I can't tell her I'm impressed that she knows about the whole resurrection thing, being that she's a heathen and all that. So I just squeeze her hand and smile at her with the patience of a saint.
The organ swells into the processional hymn. People stand. Then sit. Then stand again. There is a rhythm to it, an athletic choreography of devotion. Kneel, rise, sit, repeat.

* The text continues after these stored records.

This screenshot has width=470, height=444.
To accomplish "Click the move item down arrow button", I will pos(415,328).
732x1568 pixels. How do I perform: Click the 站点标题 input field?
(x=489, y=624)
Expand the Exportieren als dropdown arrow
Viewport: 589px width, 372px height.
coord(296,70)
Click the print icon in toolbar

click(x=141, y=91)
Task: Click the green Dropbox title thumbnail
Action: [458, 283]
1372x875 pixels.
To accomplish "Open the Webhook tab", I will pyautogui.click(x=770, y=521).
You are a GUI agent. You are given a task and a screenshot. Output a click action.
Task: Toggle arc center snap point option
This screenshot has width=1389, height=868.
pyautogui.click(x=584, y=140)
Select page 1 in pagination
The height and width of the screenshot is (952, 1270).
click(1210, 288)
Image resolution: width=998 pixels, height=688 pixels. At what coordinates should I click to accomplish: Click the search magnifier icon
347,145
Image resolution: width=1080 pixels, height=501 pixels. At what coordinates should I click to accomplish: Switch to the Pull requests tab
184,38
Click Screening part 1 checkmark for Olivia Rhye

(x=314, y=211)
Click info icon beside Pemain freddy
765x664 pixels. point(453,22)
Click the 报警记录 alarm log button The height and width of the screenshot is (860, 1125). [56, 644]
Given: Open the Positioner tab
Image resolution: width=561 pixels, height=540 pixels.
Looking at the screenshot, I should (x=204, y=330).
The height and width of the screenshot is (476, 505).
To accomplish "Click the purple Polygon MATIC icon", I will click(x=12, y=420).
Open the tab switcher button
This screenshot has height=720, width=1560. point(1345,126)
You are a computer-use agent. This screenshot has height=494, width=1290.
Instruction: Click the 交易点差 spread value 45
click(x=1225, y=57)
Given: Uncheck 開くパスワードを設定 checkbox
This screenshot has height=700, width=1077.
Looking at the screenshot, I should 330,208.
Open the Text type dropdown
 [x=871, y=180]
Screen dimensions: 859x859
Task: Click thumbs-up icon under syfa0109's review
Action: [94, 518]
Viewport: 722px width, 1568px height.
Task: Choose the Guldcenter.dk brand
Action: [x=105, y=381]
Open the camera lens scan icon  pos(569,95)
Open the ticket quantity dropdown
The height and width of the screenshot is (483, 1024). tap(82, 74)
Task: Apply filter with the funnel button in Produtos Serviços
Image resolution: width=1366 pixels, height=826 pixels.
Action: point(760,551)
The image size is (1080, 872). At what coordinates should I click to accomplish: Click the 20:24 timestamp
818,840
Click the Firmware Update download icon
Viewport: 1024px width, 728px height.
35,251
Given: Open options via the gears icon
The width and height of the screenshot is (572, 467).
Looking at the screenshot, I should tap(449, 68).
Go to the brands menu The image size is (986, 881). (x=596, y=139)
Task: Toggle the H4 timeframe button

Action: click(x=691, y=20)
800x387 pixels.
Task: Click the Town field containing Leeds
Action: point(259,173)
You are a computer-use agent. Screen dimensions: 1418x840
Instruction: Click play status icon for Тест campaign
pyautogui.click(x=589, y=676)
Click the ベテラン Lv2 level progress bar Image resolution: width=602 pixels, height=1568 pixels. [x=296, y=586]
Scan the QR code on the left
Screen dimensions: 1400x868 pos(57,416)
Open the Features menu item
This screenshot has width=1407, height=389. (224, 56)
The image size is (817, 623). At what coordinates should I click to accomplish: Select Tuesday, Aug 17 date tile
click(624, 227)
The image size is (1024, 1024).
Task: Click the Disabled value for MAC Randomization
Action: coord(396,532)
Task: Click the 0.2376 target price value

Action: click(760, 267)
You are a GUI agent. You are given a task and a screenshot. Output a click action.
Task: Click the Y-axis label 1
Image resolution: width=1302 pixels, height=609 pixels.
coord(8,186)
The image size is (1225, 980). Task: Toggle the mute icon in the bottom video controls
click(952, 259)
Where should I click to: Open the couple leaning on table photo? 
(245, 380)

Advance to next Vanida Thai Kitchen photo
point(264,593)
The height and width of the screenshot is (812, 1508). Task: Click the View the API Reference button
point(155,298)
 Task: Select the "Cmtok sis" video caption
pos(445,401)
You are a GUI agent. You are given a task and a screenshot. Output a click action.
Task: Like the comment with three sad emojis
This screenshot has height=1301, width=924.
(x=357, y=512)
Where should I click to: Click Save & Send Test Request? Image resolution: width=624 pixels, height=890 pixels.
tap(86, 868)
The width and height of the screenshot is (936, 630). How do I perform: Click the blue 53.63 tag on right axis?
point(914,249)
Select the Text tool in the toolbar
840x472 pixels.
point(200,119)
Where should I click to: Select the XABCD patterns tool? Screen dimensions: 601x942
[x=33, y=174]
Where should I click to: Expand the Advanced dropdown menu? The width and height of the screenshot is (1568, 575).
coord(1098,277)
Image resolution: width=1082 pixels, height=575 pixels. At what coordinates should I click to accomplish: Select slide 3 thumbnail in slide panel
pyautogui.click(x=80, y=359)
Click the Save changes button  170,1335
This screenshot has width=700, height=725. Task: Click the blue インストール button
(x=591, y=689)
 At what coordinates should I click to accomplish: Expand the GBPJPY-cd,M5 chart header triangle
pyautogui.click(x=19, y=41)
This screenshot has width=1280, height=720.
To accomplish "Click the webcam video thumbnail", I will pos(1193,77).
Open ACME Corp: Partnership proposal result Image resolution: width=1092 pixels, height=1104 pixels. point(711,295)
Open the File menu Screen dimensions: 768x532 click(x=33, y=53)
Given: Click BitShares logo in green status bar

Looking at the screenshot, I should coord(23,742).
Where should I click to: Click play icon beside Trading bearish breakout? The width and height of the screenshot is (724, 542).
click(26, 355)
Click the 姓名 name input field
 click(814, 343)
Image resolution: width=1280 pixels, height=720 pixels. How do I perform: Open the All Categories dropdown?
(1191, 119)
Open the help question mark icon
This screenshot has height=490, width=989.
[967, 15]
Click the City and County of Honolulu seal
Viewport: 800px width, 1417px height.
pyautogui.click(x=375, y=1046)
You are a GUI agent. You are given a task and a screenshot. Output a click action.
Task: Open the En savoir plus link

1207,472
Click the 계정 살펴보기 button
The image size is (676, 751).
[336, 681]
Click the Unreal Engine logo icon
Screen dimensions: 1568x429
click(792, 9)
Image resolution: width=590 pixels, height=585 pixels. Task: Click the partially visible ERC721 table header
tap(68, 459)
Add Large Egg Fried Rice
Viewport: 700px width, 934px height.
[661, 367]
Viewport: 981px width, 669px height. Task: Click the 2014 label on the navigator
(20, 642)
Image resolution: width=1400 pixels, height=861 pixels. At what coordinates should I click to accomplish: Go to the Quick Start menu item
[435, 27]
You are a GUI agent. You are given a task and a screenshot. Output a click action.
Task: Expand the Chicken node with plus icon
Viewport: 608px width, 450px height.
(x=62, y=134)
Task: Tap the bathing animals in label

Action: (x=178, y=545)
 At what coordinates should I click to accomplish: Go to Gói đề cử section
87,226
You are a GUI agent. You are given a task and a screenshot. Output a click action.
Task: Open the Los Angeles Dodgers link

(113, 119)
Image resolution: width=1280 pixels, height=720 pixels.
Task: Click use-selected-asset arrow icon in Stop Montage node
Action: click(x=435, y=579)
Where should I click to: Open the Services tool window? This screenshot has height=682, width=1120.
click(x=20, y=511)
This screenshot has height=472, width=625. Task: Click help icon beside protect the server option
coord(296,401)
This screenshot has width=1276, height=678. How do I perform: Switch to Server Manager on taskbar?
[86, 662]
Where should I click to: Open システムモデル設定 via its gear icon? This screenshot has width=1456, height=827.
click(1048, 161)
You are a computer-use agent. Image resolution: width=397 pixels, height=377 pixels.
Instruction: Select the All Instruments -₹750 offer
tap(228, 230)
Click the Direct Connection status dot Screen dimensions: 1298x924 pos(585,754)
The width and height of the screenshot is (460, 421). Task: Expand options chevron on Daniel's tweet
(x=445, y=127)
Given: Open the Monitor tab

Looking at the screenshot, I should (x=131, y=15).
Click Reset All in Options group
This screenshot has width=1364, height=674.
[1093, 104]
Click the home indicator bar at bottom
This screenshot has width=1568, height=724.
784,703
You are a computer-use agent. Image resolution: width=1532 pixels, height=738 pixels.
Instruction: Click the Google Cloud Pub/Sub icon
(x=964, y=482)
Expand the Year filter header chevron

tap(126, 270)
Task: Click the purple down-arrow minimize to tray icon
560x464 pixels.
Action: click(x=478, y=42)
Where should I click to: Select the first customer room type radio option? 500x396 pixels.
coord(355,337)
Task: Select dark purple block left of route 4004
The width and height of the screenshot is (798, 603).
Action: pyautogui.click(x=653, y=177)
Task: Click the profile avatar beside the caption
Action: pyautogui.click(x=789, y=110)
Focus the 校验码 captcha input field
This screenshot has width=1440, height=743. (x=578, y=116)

It's like faith with squats.
Amy watches everyone closely, trying to anticipate it.
"Why are we standing?" she whispers.
"Because we stand," I whisper back.
"For what?"
"For God," I say. I'm not a theologian. I'm a striker with a repaired ACL and meniscus, a new job in June, a baby on the way, and a backlog of religion to squeeze in quickly.
The Mass unfolds with familiar ritual. The words are the same words I've heard my entire life, and hearing them here, in Boston, beside my pregnant wife who has never had a First Communion, makes my throat tighten in a way I don't quite understand.
I kneel. I bow my head. I let it flow over me.
The priest calls for Communion and people begin filing out of the pews. When our turn comes, Amy stands with me automatically. Panic shoots through me so fast, I almost forget my knee. I grab her sleeve.
"No' ye."
She looks down at my hand, then up at me.
"What?"
"Ye canna go up," I hiss.
"Why not?"
"Because ye have ta be Catholic."
"Hamish." She stares at me.
"Amy," I whisper urgently. "Ye could burn in hell."
Her eyes widen, then she makes a face.
"For drinking some grape juice and eating a wafer?"
"Grape juice?" I blink.
"Aren't they going to pass the little cups?" she whispers. "Or do you guys do the tiny plastic shot glasses? Please tell me it's shot glasses. I won't drink out of a shared cup that's half backwash."
Mum would be twice dead by now.
"It's wine," is all I can think to say.
"It's wine?" Amy's brows lift. "At ten in the morning?"
"Aye. It's the blood of Christ."
She squints. "At my church, it was always grape juice."
"That's silly," I blurt, and her mouth drops open.
"Excuse me?"
"The blood of Christ canna be grape juice," I say. I'm arguing theology in the middle of a cathedral with a woman who thinks Communion is a snack tray.